Large diameter microbubbles produced by a catheter-sized microfluidic device for sonothrombolysis applications

Therapeutic approaches that enhance thrombolysis by combining tissue plasminogen activator (tPA), ultrasound (US), and/or microbubbles (MBs) are known generally as sonothrombolysis techniques. To date, sonothrombolysis clinical trials and experimental investigations have primarily utilized commercially available MB formulations (or derivatives thereof) with MB diameters generally in the range 1 - 4 μm. The restriction on MB diameter is due to a risk of gas emboli formation, which has left MBs outside of this diameter range virtually unexplored for sonothrombolysis applications. However, it is broadly understood that large MBs confer larger bioeffects when excited acoustically, as has been shown in sonoporation, blood brain barrier disruption, and sonothrombolysis applications. In support of the hypothesis that large MBs confer enhanced therapeutic effects, we demonstrate that MBs with diameters between 10 - 20 μm achieve a 4.5-fold increase in in vitro sonothrombolysis rates compared to MBs with diameters between 1 - 4 μm. In addition, we present the development of a catheter (1.5 mm diameter) containing a flow-focusing microfluidic device (FFMD) capable of producing large-diameter MBs suitable for catheter-directed sonothrombolysis applications. The microfluidically-produced MBs are comprised of N2 gas and a weak albumin/dextrose shell, which confers short MB half-lives and reduces the risk of gas emboli formation. Finally, we present the results of administering microfluidically produced MBs directly into the rat brain to demonstrate that large MBs with short lifetimes are safe for in vivo deployment.

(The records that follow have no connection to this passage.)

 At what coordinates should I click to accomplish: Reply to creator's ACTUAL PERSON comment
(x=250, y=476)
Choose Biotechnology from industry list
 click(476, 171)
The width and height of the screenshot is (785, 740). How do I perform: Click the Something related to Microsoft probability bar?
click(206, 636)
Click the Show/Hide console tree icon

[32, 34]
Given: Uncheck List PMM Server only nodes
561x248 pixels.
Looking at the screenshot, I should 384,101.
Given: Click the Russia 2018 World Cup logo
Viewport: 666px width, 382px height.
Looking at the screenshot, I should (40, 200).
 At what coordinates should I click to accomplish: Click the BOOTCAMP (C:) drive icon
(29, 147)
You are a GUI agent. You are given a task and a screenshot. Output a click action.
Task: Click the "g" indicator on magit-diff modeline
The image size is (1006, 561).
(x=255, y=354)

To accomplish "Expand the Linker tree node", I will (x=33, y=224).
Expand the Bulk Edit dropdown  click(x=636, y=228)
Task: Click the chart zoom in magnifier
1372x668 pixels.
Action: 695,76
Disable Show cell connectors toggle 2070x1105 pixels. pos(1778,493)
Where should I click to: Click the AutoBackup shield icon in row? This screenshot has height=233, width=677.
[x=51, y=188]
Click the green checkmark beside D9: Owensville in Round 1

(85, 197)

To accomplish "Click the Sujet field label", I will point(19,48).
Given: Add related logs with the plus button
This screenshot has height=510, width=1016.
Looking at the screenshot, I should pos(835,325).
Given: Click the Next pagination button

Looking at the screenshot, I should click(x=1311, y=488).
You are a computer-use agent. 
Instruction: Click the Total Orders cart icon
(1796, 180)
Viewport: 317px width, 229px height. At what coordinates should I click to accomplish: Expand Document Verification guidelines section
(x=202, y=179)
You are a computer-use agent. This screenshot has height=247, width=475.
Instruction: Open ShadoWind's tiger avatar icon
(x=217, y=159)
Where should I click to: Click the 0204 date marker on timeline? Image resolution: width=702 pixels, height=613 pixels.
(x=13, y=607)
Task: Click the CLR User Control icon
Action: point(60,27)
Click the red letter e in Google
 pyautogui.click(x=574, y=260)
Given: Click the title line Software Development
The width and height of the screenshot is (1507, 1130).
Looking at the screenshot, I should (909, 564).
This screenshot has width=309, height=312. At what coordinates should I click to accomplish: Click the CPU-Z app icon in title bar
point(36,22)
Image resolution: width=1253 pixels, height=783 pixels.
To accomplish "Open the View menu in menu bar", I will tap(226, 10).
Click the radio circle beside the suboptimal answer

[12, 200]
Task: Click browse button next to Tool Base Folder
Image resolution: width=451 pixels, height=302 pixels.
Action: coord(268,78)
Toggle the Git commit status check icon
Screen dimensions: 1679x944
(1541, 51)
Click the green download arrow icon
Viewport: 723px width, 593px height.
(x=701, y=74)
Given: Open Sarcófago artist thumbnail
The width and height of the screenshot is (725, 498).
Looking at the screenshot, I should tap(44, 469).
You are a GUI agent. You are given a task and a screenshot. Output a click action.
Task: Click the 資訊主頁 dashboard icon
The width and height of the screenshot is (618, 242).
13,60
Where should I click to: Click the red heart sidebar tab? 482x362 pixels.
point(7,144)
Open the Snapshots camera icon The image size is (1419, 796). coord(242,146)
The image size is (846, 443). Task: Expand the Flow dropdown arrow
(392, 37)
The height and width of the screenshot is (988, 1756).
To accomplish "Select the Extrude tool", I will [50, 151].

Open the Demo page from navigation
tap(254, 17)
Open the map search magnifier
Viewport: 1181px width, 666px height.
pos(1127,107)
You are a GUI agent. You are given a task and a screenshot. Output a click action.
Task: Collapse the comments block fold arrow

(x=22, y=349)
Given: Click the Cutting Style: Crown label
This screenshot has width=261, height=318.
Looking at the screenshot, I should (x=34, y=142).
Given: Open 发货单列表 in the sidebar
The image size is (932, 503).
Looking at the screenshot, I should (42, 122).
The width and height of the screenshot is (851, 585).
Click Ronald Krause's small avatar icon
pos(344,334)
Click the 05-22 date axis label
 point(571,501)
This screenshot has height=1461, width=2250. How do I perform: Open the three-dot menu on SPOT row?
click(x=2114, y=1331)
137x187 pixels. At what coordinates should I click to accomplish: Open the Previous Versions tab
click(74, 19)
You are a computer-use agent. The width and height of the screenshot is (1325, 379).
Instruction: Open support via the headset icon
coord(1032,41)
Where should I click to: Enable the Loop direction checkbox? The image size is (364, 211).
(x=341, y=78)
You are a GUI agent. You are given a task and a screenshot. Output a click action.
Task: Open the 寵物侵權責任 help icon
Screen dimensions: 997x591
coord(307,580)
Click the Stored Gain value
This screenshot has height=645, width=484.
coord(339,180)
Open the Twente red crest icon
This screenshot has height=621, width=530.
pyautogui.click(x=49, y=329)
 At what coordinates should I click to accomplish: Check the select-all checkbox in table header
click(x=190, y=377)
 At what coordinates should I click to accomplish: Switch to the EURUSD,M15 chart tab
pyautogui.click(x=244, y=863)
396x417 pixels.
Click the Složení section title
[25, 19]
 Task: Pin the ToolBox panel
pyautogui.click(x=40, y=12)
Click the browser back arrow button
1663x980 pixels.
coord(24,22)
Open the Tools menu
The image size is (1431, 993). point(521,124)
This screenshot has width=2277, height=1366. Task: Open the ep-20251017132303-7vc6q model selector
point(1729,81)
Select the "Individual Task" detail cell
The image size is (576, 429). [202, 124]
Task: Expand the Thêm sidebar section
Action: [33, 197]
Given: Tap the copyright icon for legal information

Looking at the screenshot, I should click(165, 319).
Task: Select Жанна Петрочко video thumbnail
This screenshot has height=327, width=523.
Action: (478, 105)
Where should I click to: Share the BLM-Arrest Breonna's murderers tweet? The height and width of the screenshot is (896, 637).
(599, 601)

Multifunction intravascular ultrasound for microbubble based drug delivery

A compact, single element, mechanically rotated intravascular ultrasound (IVUS) transducer for microbubble-based drug delivery and imaging has been designed and fabricated. This device provides displacement, delivery, and imaging capabilities to enable microbubble-based delivery of a therapeutic drug and delivery verification. The IVUS transducer was designed and fabricated to operate at a center frequency of 7 MHz. Acoustic radiation radiation force displacement of microbubbles, fluorophore delivery using microbubbles in vitro and imaging capabilities were demonstrated. Finally, a fluorescent model drug was delivered under physiological flow conditions to an ex vivo porcine artery using the prototype IVUS.